## Action item
Where an image appears in the data, omit it and reproduce the rest exactly.

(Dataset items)
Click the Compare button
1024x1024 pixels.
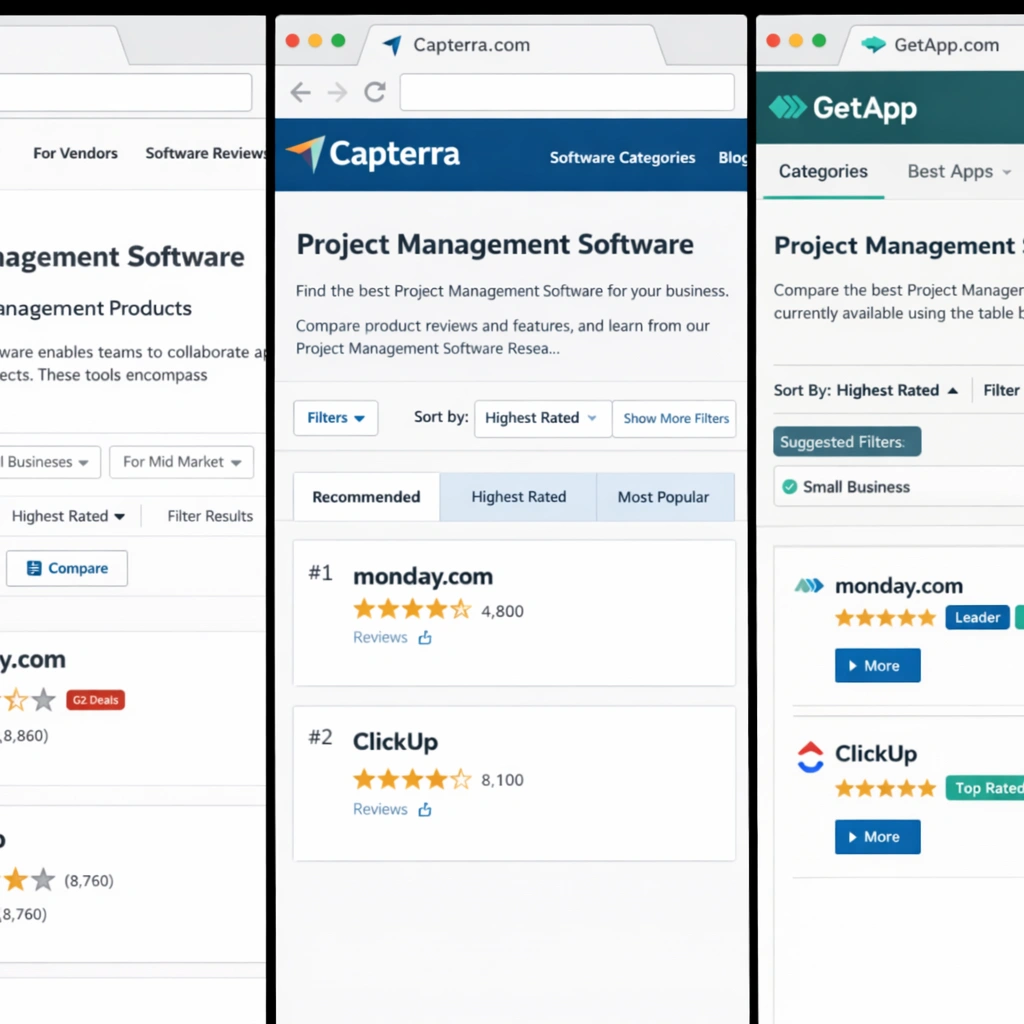[x=67, y=568]
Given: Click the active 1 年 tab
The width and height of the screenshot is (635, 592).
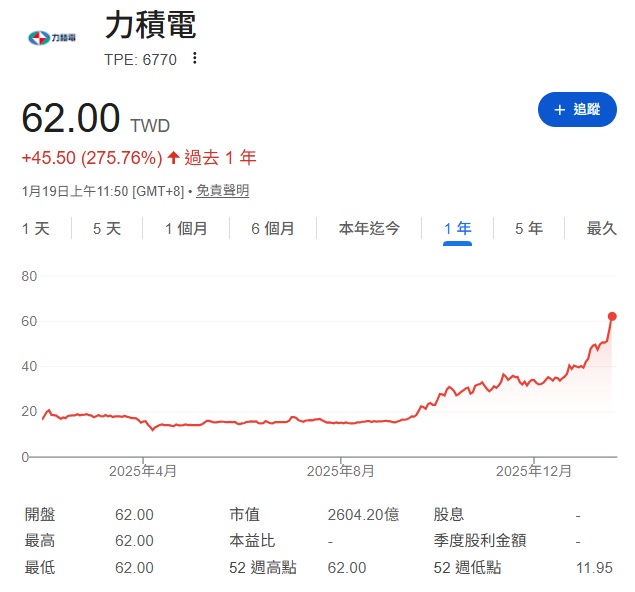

## Your solution
Click the Compare button
1024x1024 pixels.
[x=67, y=568]
Given: Click the active 1 年 tab
The width and height of the screenshot is (635, 592).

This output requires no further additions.